Da più parti si ripete che sono studiati specificamente, che sono più controllati, che provengono da allevamenti e colture straordinari, ecc.: in realtà non soddisfano assolutamente i fabbisogni, non abituano i bambini alla “tessitura” degli alimenti reali, non possiedono caratteristiche adeguate al passaggio cruciale tra alimentazione lattea ed alimentazione solida e soprattutto sono troppo ricchi in carboidrati semplici (che ho denunciato come fattori di “dipendenza” in un altro articolo di questo blog).

Si potrà dire che sono vaneggiamenti di un vecchio pediatra tradizionalista e scarsamente aperto alle innovazioni…ed invece sono soltanto avvertimenti di un professionista che da trenta anni non fa altro se non occuparsi di garantire il meglio ai bambini.

Questo articolo lo sto meditando da molto tempo ma l’occasione per scriverlo (finalmente) mi è venuta quando ho trovato, nelle mie ricerche bibliografiche, un articolo coraggioso (mettersi in contrasto con le multinazionali alimentari è rischioso) su Archives of Disease in Childhood datato Ottobre 2013 (qualche giorno fa….quindi recentissimo). Il titolo? “Contenuto nutrizionale dei cibi commerciali per lo svezzamento in Inghilterra”.  In questo studio, molto accurato, vengono testati 479 prodotti alimentari per lo svezzamento (pappe, latti in polvere, farine, liofilizzati, ecc.) valutandone la compatibilità con le richieste di bambini dai 4 mesi in poi in relazione al contenuto energetico, proteico, glicidico, lipidico, zuccherino e come fonti di ferro, sodio e calcio. Non sto a descrivere le procedure utilizzate ma mi limiterò, per questioni di spazio, alle conclusioni che traduco letteralmente: “Il mercato dei cibi per l’infanzia in Inghilterra è fatto di cibi dolci, soffici e al cucchiaio (pappe pronte) indirizzati ad età superiori o uguali ai 4 mesi. La maggioranza dei prodotti ha contenuto energetico simile a quello del latte di donna e non soddisfa quindi lo scopo di aumentare la densità in nutrienti (per unità di massa) e la diversità di sapore e tessitura (granulosità) richiesti per una dieta infantile corretta. Gli unici alimenti ad essere energy-dense sono i finger foods ma sono eccessivamente ricchi in zuccheri semplici”.  Abbastanza chiaro, come concetto.
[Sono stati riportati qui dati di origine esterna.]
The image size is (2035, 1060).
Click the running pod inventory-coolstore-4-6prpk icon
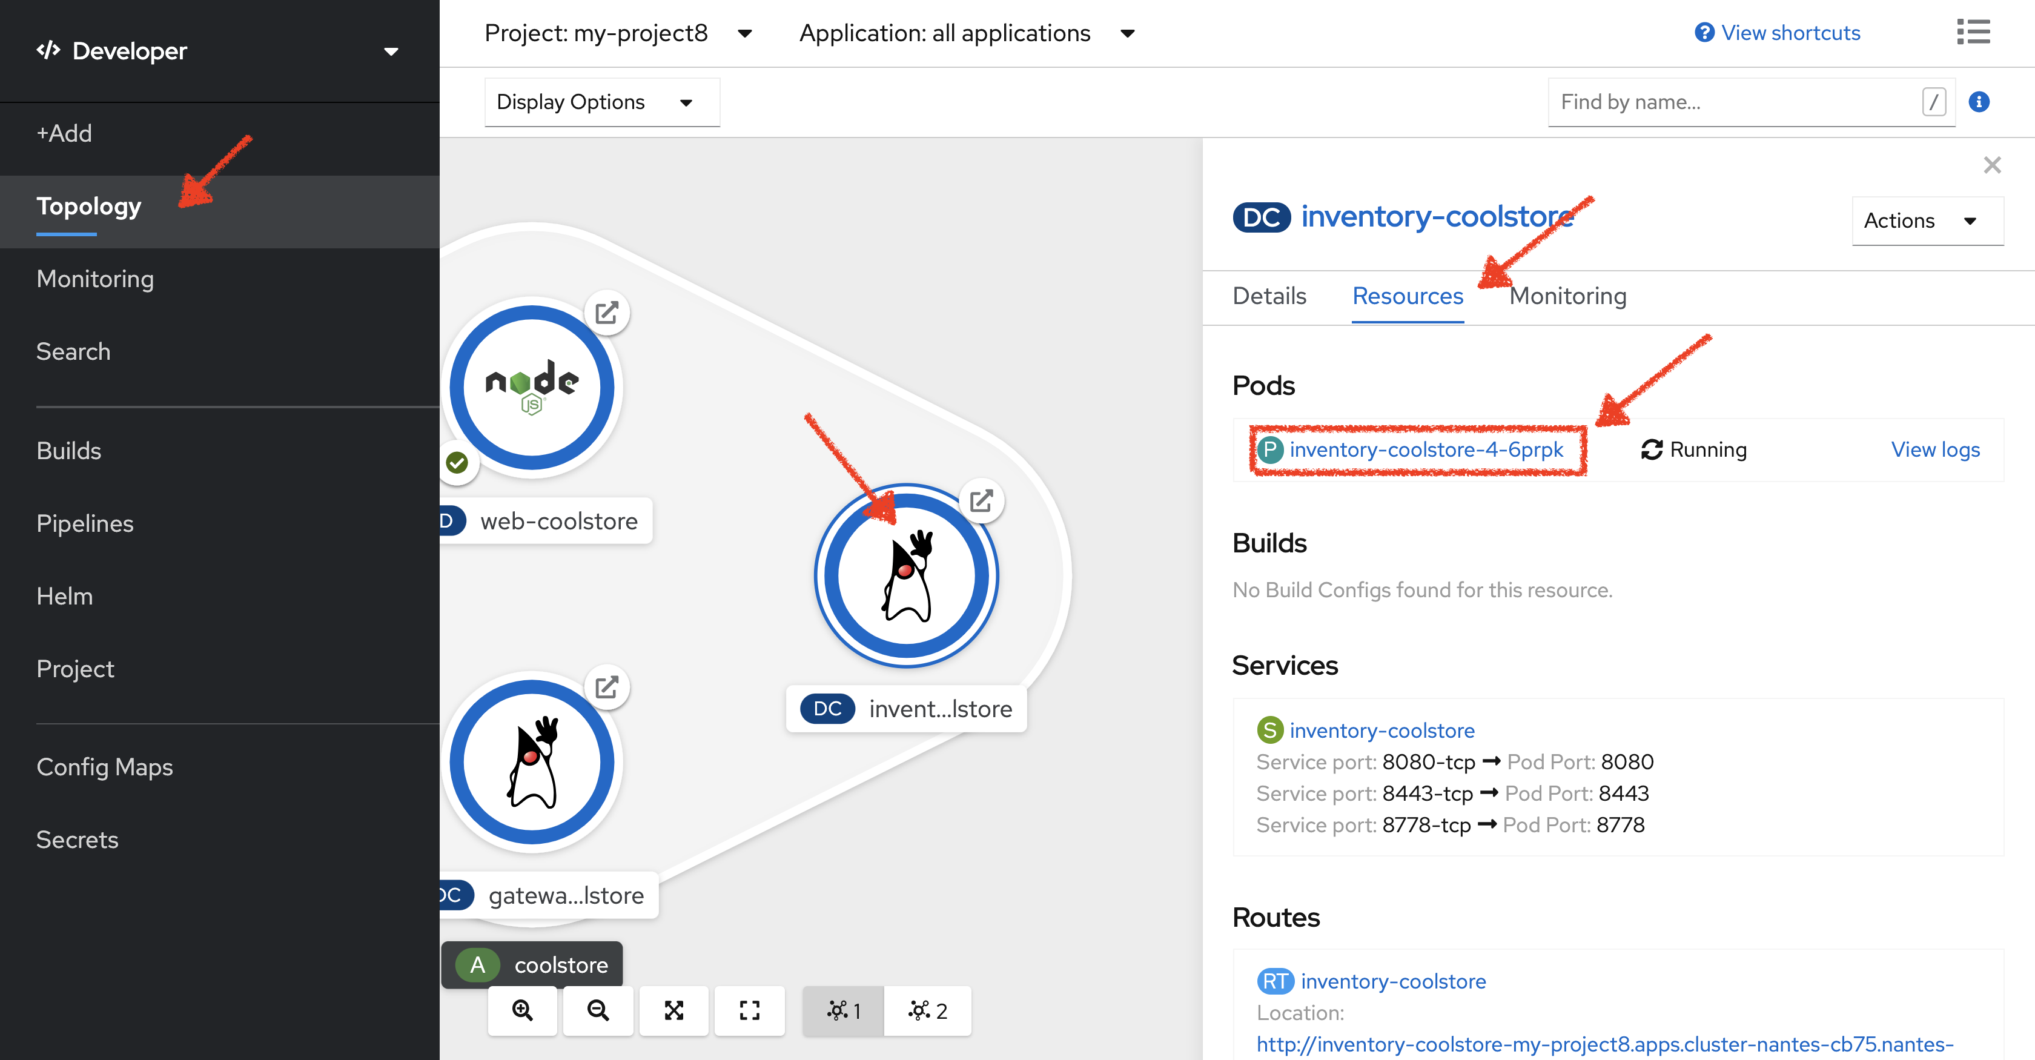click(x=1266, y=448)
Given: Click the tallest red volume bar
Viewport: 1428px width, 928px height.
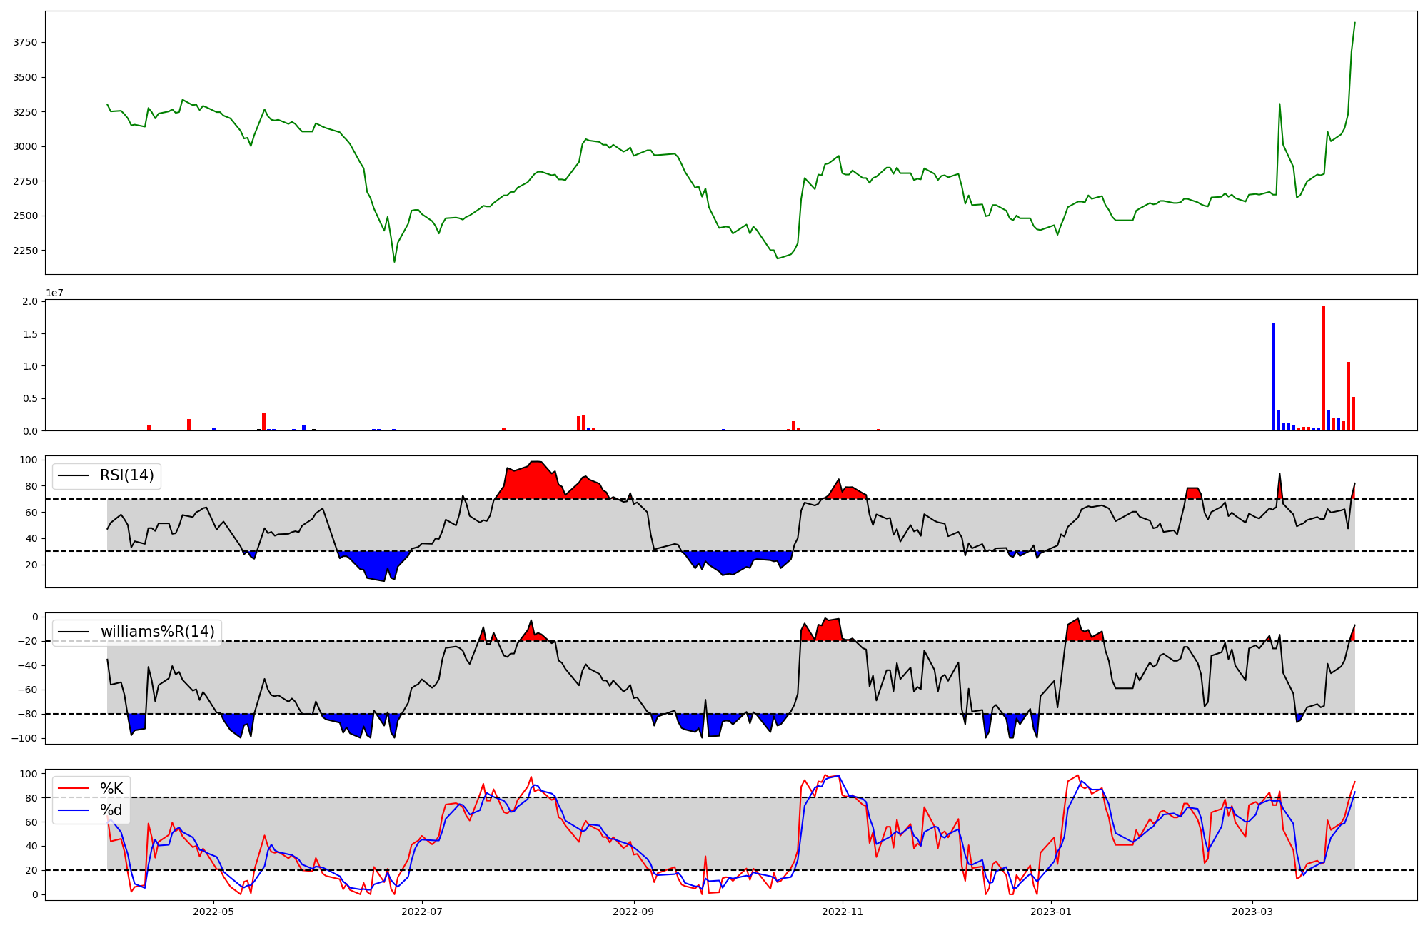Looking at the screenshot, I should 1323,368.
Ma non basta, dato che approfondendo la ricerca mi sono imbattuto in un altro articolo, stavolta (e stranamente) americano, pubblicato sempre da pochi giorni su American Journal of Human Biology dal titolo: “Troppa roba buona: l’evoluzione prospettica della fortificazione dei latti artificiali e i suoi effetti sulla salute infantile”. Prima di parlare del contenuto di questo studio faccio una piccola premessa: qui in Italia sembra che la quantità di ferro nel latte sia cruciale per la sopravvivenza. Si cita come prezioso contributo il fatto che i latti industriali (sia liquidi che in polvere) contengano quantità enormi di ferro rispetto ai corrispondenti prodotti naturali non elaborati. Ebbene in questo studio si sottolinea come un eccesso di ferro (si noti che negli alimenti per bambini le quantità per litro sono molto alte, nell’illusione di fare del bene…e nella certezza di aumentarne il prezzo in virtù di questa “ricchezza nutrizionale”), specie nel delicato periodo di transizione tra alimentazione esclusivamente lattea ed alimentazione solida, possa portare dei danni seri in termini di possibile virulentazione di batteri patogeni che di questo eccesso di ferro fanno la loro forza (il ferro è essenziale per la crescita dei batteri ed innumerevoli studi, negli anni, hanno dimostrato che influisce oltre che sulla replicazione anche sulla patogenicità). Dove voglio arrivare? Semplice: vorrei far capire che:

  • I cibi freschi cucinati in casa sono, senza paragone possibile, gli unici che garantiscono (se opportunamente combinati in una dieta complessiva che tenga conto delle caratteristiche di ogni bambino nelle sue varie e peculiari fasi di crescita) la salute, il benessere e il gusto
  • Cucinare per il proprio bambino, e quindi impiegare tempo a scegliere i prodotti freschi e prepararli, NON E’ UNA PERDITA DI TEMPO ma è un atto di amore equivalente all’allattamento al seno. Impieghiamo ore e sudore ad incoraggiare l’allattamento materno (combattendo ogni latte artificiale) e poi quando si tratta di svezzare cadiamo in “mangimi” senza utilità e sbilanciati. Suvvia: è un paradosso!
  • Diamo ai nostri figli la possibilità di imparare sin da piccoli il valore di una alimentazione equilibrata, saporita, varia ed interessante. Mangiare bene è una forma di cultura e noi, qui in Italia, possiamo vantarci di poter insegnare a tutto il mondo cosa voglia dire mangiare sano.

 

Nella speranza di aver contribuito ad una presa di coscienza saluto con affetto chi ha avuto la pazienza di arrivare fin qui nella lettura :-)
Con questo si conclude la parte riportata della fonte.